## Aufgaben
1/ Nennen Sie bitte alle Entscheidungen, auf die der Auszug zur Sorgfaltspflicht des Anmelders in der Klammer mit „s. auch“ verweist.
2/ Beantworten Sie zum Auszug zur Sorgfaltspflicht des Anmelders die folgenden Fragen:
(a) Welche Ausgabe der Publikation liegt vor, und aus welchem Jahr stammt sie?
(b) In welchem Artikel des EPÜ 1973 ist die Sorgfaltspflicht verankert?
(c) Welche Kammer vertrat in J 3/93 den genannten Standpunkt?

## Textauszug
────────

5.5.1 Sorgfaltspflicht des Anmelders
Dies ist die 9. Ausgabe (2019) dieser Publikation; für die 10. Ausgabe (2022) siehe hier |
In J 3/93 stellte sich die Juristische Kammer auf den Standpunkt, dass die in Art. 122 EPÜ 1973 verankerte Sorgfaltspflicht in erster Linie dem Anmelder auferlegt sei und erst durch die mit der Vertretungsvollmacht vorgenommene Übertragung der Zuständigkeit auf den zugelassenen Vertreter des Anmelders beim EPA übergehe, wobei die fehlerfreie Arbeit des Vertreters den Mandaten nicht vor den Folgen eigenen Fehlverhaltens oder einfach nur eigener Nachlässigkeit schütze (s. auch J 16/93, J 17/03, J 1/07, J 1/13).

────────

Gesammelte Dateneinträge:
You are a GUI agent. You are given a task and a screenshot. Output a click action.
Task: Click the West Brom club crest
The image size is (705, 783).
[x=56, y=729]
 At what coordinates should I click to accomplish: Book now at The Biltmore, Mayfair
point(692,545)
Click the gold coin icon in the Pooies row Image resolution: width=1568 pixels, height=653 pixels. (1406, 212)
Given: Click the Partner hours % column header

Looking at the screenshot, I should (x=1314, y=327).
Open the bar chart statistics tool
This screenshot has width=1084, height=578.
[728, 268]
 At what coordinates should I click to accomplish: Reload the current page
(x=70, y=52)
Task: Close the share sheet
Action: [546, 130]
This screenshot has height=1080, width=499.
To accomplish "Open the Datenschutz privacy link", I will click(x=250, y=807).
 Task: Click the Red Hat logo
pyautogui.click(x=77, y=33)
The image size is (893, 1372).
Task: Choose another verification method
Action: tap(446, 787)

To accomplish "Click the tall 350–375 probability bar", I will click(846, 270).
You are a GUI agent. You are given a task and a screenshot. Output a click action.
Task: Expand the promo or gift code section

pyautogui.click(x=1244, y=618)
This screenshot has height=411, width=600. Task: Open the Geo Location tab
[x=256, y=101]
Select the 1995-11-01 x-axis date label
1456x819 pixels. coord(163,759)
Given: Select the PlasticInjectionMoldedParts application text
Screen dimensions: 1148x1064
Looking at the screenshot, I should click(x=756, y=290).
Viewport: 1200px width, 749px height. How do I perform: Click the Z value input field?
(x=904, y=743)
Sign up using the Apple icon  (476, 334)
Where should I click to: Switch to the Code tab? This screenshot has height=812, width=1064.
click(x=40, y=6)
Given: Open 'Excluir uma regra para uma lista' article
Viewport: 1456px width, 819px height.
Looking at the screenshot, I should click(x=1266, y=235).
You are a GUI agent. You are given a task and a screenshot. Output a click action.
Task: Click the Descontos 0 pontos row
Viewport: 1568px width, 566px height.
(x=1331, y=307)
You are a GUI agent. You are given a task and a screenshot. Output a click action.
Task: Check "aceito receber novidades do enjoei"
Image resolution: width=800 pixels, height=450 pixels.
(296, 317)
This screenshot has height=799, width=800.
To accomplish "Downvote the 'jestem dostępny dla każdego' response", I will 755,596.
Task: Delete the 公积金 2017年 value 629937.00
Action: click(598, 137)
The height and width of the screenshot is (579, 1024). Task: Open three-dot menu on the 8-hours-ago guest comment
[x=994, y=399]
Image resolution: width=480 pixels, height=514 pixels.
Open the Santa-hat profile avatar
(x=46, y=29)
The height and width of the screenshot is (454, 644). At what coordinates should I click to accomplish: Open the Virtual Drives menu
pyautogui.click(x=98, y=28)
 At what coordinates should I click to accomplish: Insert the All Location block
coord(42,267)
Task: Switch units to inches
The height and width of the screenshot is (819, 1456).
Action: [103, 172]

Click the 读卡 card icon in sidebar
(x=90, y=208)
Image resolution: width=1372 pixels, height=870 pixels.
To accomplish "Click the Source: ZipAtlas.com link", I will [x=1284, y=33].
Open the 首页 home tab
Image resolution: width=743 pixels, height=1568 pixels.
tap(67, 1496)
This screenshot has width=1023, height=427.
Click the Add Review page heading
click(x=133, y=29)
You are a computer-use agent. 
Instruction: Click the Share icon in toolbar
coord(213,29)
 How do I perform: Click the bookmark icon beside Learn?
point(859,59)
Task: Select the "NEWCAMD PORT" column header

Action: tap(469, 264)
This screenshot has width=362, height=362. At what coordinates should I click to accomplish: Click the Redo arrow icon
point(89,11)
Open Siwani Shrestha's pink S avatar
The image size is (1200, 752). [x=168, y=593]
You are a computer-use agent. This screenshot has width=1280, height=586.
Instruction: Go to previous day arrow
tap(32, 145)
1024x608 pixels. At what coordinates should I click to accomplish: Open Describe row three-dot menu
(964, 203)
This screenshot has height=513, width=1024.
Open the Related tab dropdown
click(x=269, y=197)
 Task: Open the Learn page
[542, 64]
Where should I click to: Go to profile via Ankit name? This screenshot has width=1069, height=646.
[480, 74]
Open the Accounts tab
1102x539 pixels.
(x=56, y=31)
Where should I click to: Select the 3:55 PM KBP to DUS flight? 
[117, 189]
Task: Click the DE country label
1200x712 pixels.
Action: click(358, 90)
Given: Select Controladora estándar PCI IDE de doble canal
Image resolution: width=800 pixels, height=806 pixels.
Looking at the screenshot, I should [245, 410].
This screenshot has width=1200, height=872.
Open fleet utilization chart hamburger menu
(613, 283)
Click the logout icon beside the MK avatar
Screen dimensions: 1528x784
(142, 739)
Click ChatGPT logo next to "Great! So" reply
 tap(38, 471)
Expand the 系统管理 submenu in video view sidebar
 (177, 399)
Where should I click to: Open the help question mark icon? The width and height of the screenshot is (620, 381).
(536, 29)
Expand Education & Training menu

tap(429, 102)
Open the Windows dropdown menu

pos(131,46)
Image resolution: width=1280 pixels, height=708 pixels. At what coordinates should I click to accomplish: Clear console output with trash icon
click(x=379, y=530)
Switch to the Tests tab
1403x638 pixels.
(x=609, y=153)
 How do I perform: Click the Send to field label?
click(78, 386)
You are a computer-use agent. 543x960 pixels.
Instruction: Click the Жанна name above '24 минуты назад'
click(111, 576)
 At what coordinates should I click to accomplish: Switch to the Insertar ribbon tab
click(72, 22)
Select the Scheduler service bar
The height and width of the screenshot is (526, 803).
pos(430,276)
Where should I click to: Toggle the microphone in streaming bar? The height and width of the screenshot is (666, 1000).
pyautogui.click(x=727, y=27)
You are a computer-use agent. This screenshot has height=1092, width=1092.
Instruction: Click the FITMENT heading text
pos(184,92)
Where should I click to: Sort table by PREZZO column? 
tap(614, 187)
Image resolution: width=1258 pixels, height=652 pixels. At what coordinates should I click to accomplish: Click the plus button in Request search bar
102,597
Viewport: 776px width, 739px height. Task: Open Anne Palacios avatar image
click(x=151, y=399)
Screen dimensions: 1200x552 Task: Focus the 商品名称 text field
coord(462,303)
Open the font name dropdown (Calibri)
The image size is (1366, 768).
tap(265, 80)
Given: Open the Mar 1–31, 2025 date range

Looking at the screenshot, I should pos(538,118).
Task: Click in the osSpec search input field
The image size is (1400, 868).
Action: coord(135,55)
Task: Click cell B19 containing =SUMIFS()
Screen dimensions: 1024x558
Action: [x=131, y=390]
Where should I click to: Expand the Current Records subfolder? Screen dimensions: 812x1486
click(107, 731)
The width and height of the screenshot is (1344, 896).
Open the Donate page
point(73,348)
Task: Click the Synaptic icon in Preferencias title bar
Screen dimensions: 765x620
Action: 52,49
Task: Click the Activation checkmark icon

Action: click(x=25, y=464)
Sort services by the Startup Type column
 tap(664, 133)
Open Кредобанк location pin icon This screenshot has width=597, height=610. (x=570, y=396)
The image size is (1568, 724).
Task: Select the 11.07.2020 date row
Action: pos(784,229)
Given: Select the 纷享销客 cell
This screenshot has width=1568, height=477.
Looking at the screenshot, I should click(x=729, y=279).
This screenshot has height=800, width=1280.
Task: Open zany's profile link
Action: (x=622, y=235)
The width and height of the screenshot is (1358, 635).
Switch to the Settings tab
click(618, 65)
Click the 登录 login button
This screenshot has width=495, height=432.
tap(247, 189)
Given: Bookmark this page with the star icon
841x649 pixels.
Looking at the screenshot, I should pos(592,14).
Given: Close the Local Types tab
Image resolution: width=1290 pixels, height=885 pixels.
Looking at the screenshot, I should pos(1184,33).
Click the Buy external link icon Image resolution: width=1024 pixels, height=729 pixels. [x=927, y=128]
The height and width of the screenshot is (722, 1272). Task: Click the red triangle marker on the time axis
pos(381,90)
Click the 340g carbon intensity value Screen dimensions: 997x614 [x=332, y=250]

────────

## Lösungen je Aufgabe
1/ J 16/93, J 17/03, J 1/07, J 1/13

2/
(a) Die 9. Ausgabe aus dem Jahr 2019.
(b) In Art. 122 EPÜ 1973.
(c) Die Juristische Kammer.